• Requirement: Can you copy the data below word for word, starting at its first line and stopping after the line that contains "tap(557, 211)"?

• Information given:
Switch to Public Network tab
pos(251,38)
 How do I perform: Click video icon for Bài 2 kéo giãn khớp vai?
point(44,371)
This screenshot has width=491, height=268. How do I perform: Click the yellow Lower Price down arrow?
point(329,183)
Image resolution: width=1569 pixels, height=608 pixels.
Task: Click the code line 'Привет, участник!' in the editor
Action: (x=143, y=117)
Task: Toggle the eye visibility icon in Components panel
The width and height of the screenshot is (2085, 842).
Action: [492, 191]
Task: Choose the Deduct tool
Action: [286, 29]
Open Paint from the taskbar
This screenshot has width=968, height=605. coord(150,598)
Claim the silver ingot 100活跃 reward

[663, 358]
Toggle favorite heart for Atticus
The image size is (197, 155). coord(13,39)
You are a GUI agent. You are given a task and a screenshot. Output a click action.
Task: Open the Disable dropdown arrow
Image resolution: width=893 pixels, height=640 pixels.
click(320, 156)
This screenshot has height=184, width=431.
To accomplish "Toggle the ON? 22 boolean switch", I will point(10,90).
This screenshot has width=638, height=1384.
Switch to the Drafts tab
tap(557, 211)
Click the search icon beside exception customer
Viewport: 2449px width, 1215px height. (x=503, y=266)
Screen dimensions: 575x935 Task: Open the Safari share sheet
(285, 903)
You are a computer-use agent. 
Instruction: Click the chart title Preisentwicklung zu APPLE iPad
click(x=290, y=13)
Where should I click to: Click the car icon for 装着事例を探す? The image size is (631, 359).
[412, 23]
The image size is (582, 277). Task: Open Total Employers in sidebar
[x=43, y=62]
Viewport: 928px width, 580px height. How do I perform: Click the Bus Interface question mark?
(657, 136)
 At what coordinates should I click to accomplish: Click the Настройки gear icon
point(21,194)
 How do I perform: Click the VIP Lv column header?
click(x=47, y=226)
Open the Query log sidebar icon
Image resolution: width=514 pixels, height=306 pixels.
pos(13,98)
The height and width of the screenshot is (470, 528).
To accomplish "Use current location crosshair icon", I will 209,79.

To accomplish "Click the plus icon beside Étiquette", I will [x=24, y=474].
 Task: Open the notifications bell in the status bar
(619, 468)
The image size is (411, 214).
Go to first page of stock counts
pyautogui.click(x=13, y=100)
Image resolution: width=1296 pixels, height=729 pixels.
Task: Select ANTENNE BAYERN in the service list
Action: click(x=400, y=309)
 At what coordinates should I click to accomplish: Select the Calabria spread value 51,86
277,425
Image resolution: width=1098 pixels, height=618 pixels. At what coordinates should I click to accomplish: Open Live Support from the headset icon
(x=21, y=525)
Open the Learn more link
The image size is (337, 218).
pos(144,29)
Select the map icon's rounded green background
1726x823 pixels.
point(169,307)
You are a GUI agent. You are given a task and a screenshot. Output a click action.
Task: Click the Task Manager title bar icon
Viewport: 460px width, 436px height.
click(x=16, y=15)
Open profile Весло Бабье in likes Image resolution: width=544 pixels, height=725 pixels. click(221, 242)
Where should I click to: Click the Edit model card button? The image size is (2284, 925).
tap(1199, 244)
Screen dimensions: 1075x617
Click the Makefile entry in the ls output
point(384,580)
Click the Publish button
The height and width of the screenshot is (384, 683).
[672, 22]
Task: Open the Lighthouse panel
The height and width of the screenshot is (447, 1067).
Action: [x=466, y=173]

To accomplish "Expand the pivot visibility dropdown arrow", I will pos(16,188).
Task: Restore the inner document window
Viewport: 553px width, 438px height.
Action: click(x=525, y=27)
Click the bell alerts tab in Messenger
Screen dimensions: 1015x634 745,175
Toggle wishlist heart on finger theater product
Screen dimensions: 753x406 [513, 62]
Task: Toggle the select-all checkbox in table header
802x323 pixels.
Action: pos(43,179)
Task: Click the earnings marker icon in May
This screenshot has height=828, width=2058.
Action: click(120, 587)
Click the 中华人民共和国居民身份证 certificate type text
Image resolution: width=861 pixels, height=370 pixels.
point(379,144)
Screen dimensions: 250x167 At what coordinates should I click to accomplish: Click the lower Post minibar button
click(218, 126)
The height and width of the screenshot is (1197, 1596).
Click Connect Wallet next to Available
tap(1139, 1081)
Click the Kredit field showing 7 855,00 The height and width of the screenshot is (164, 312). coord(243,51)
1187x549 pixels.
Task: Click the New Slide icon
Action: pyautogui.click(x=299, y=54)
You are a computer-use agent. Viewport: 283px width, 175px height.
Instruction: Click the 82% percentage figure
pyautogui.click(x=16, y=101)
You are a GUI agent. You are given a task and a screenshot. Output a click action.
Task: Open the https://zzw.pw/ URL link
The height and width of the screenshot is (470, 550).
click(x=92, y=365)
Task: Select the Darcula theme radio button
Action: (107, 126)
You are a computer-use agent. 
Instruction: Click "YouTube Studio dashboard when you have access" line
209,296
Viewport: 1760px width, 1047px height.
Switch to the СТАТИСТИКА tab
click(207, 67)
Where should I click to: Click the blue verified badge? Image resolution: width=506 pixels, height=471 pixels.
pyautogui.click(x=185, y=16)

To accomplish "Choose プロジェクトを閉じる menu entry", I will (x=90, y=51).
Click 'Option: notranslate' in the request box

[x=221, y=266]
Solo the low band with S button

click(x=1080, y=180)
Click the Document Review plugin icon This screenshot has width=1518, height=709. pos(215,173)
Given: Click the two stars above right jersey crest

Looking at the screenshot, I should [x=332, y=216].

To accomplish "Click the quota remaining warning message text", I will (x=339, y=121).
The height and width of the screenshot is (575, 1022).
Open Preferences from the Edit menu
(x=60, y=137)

• Expected answer:
Switch to Public Network tab
pos(251,38)
 How do I perform: Click video icon for Bài 2 kéo giãn khớp vai?
point(44,371)
This screenshot has width=491, height=268. How do I perform: Click the yellow Lower Price down arrow?
point(329,183)
Image resolution: width=1569 pixels, height=608 pixels.
Task: Click the code line 'Привет, участник!' in the editor
Action: (x=143, y=117)
Task: Toggle the eye visibility icon in Components panel
The width and height of the screenshot is (2085, 842).
Action: [492, 191]
Task: Choose the Deduct tool
Action: [286, 29]
Open Paint from the taskbar
This screenshot has width=968, height=605. coord(150,598)
Claim the silver ingot 100活跃 reward

[663, 358]
Toggle favorite heart for Atticus
The image size is (197, 155). coord(13,39)
You are a GUI agent. You are given a task and a screenshot. Output a click action.
Task: Open the Disable dropdown arrow
Image resolution: width=893 pixels, height=640 pixels.
click(320, 156)
This screenshot has height=184, width=431.
To accomplish "Toggle the ON? 22 boolean switch", I will point(10,90).
This screenshot has width=638, height=1384.
Switch to the Drafts tab
tap(557, 211)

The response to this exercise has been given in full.